Analyst comments: AZN +1.6% (added to Europe 1 List at BofA/Merrill), NMBL +0.9% (initiated with an Overweight at Barclays), FB +0.9% (upgraded to Buy from Hold at Argus), CSCO +0.6% (initiated with an Overweight at Barclays), AAPL +0.4% (initiated with an Overweight at Barclays; FBR All eyes on Dec. guidance for Cook & Co.--'Prove Me' stock hinges on 6s success)

>>> US Gapping down

Gapping down
In reaction to disappointing earnings/guidance: IMPR -25.8% (also downgraded to Market Perform from Outperform at William Blair; downgraded to Neutral from Overweight at JP Morgan), QUIK -15.5%, MTW -12.6% (also downgraded to Hold at Stifel, to Neutral at Robert W. Baird), GRMN -10.6% (provides prelim Q3 results below consensus, trims FY15 guidance ; target lowered to $40 at RBC Capital Mkts), HCA -10%, NFLX -4%, GS -1.5%, JAH -0.7%, (sees Q3 EPS and revs in line with estimates; announces common stock offering).

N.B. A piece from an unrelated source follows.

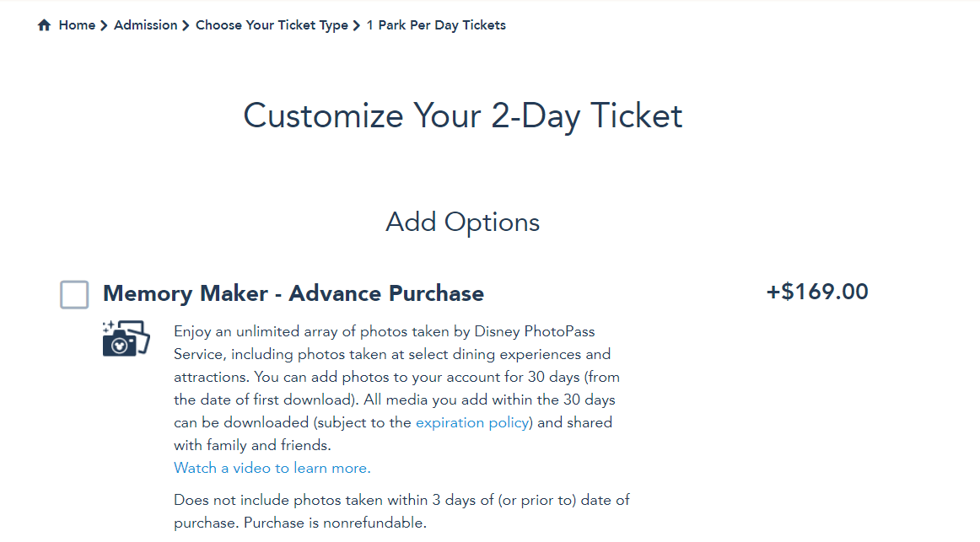Select the 1 Park Per Day Tickets breadcrumb
The height and width of the screenshot is (542, 980).
436,25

Other news: CXRX -10.9% (finalizes the financing structure for its acquisition of Amdipharm Mercury Limited, and amends/restates its commitment letter with lenders), THC -9.5% (HCA guidance), VRX -7.5% (discloses it recently received a subpoena from the U.S. Attorney's Office), CYH -6% (HCA guidance), YGE -3.6% (following 25% move higher yesterday), LSCC-2.6% (disclosed workforce reduction initiative that will result in a 13% reduction to the overall workforce), TEX -1.5% (MTW guidance), CNC -1% (HCA guidance), WMT -0.9% (after yesterday's 10% move to new multiyear lows on Annual meeting guidance; downgraded to Neutral from Outperform at Credit Suisse; downgraded to Neutral from Buy at BofA/Merrill;), WPP-0.7% (15% stakeholder Starboard enters into voting agreements with SCA Americas to vote in favor of merger with SCA), COST -0.4% (files for offering of debt securities).

Analyst comments: XRX -0.8% (initiated with an Underweight at Barclays), NTAP -0.4% (initiated with an Underweight at Barclays).